Stored data entries:
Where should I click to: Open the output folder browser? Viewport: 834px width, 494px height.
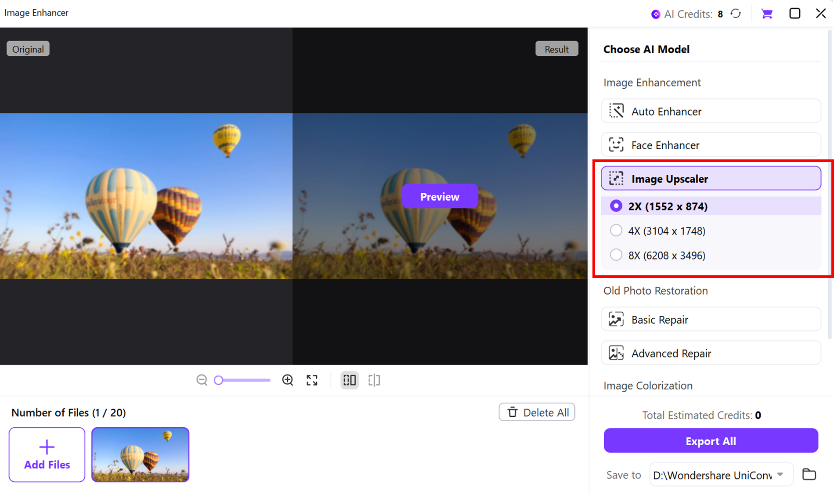tap(809, 475)
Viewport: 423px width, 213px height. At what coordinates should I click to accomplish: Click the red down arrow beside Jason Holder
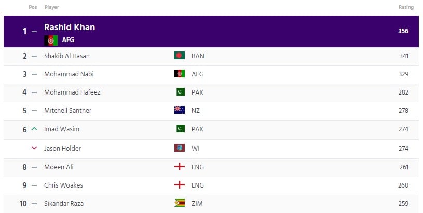point(34,148)
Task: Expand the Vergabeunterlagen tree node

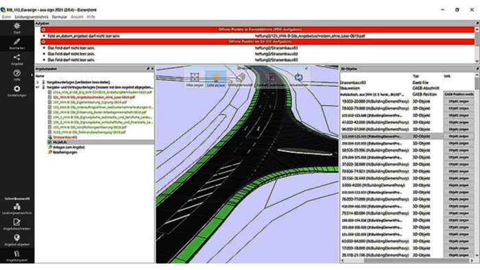Action: pos(37,82)
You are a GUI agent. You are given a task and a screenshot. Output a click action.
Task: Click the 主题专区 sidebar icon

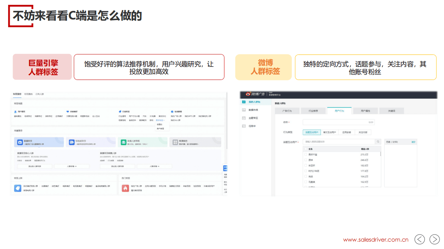coord(244,118)
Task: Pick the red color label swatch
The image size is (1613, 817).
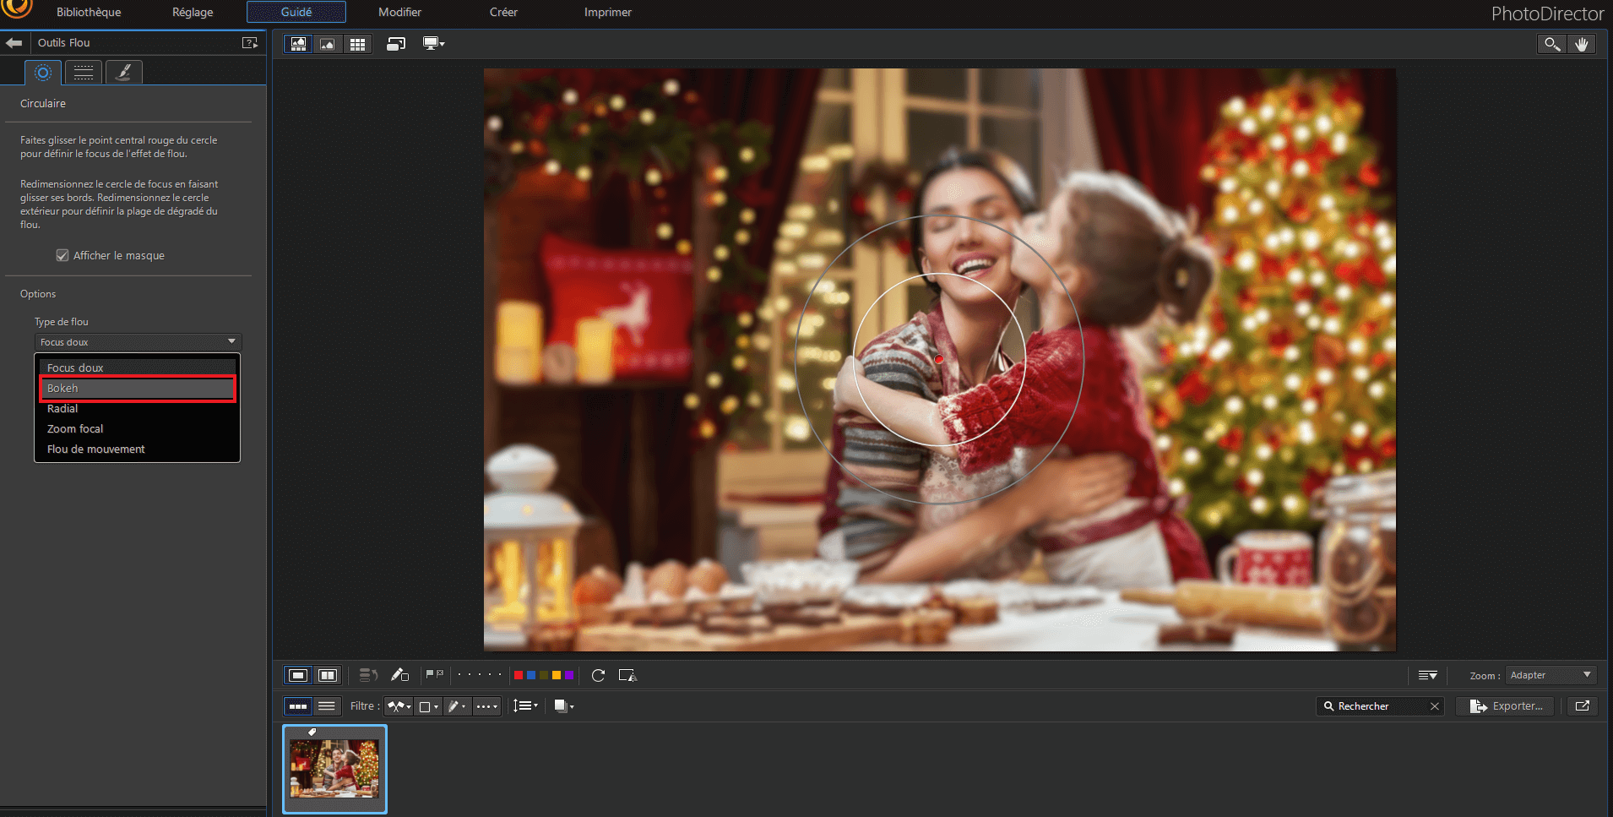Action: 519,675
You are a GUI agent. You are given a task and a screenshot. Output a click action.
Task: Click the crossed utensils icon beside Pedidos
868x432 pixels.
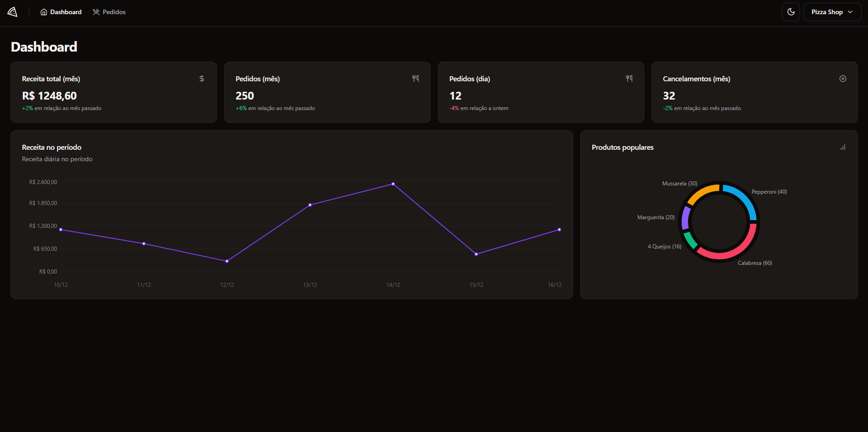(96, 12)
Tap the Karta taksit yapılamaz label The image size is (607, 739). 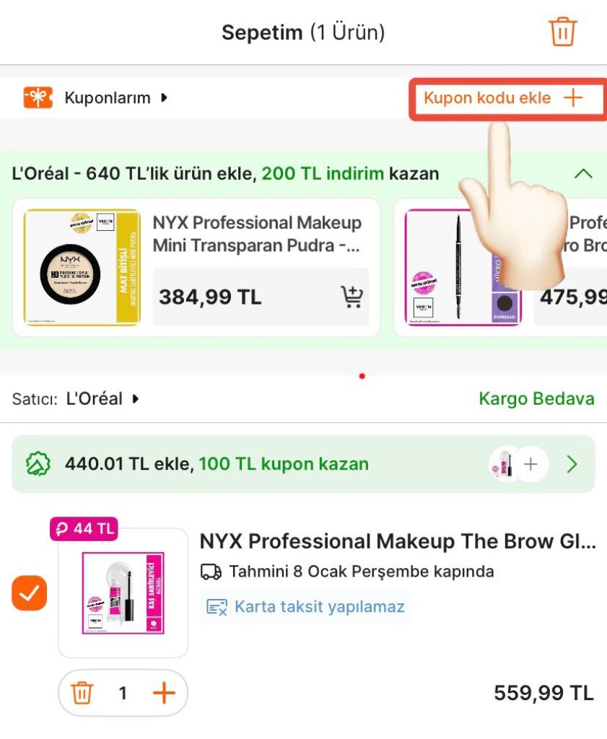tap(319, 607)
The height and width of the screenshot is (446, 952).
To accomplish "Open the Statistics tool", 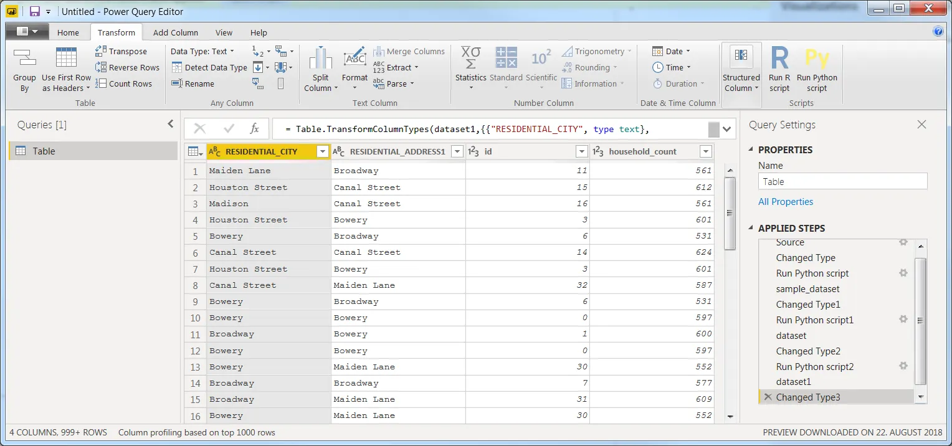I will [470, 70].
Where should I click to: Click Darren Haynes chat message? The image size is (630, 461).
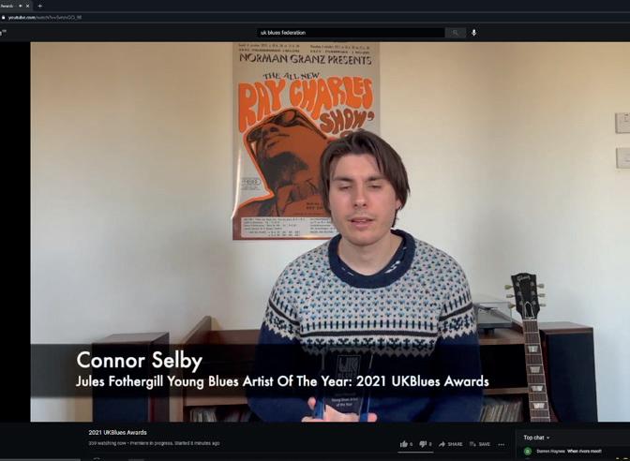tap(584, 452)
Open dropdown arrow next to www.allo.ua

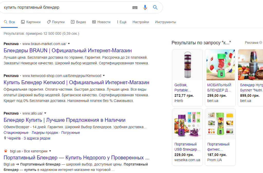coord(45,113)
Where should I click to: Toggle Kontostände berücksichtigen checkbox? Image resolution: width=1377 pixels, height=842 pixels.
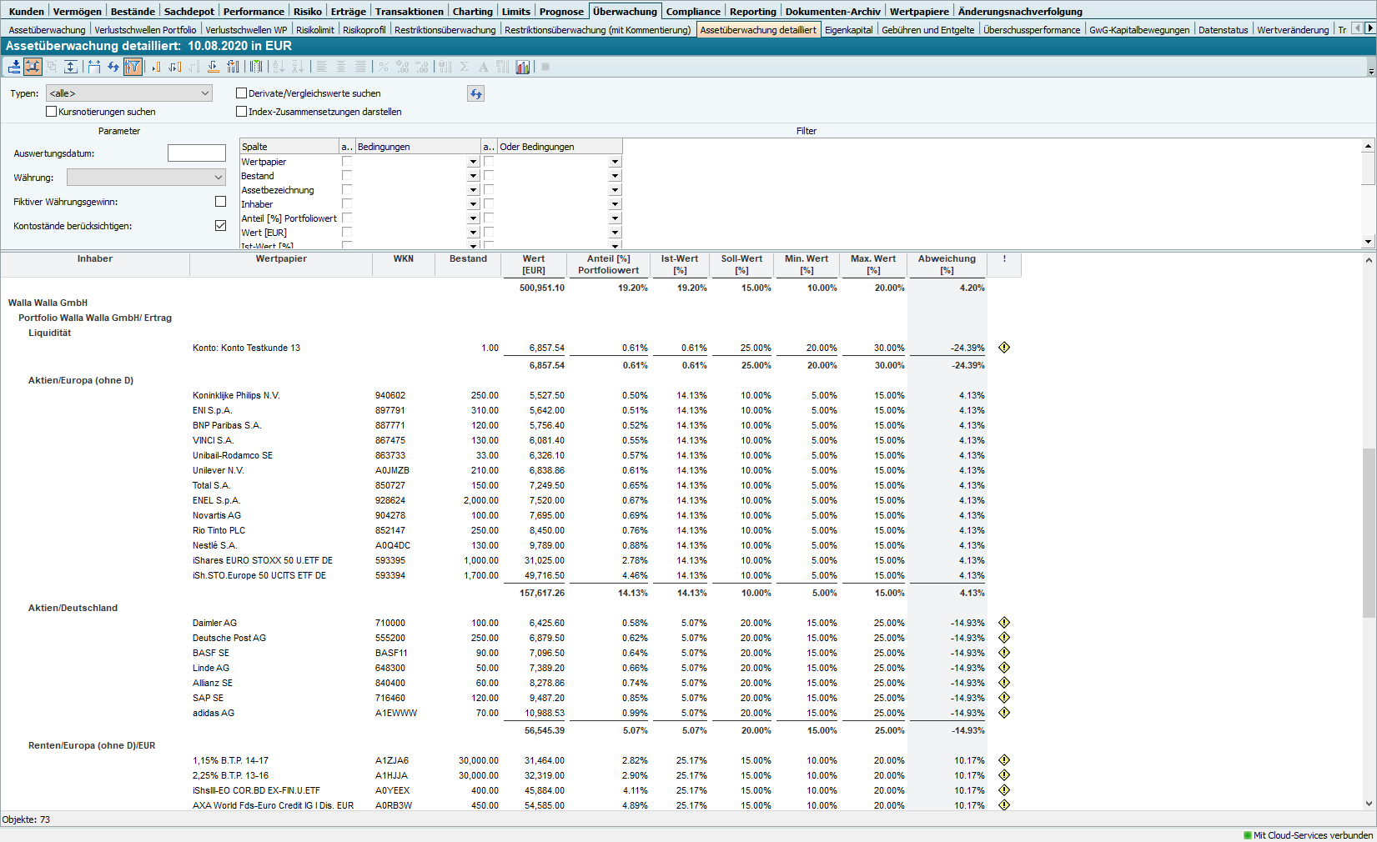click(x=220, y=226)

WHAT TO WORK ON => I would like the lines from the one with "Open dropdown arrow next to www.allo.ua" through the last line of the data above retyped exactly, with pictures left out, please.

WRITTEN ANSWER =>
Open dropdown arrow next to www.allo.ua

coord(45,113)
Where should I click to: Toggle Kontostände berücksichtigen checkbox? Image resolution: width=1377 pixels, height=842 pixels.
click(x=220, y=226)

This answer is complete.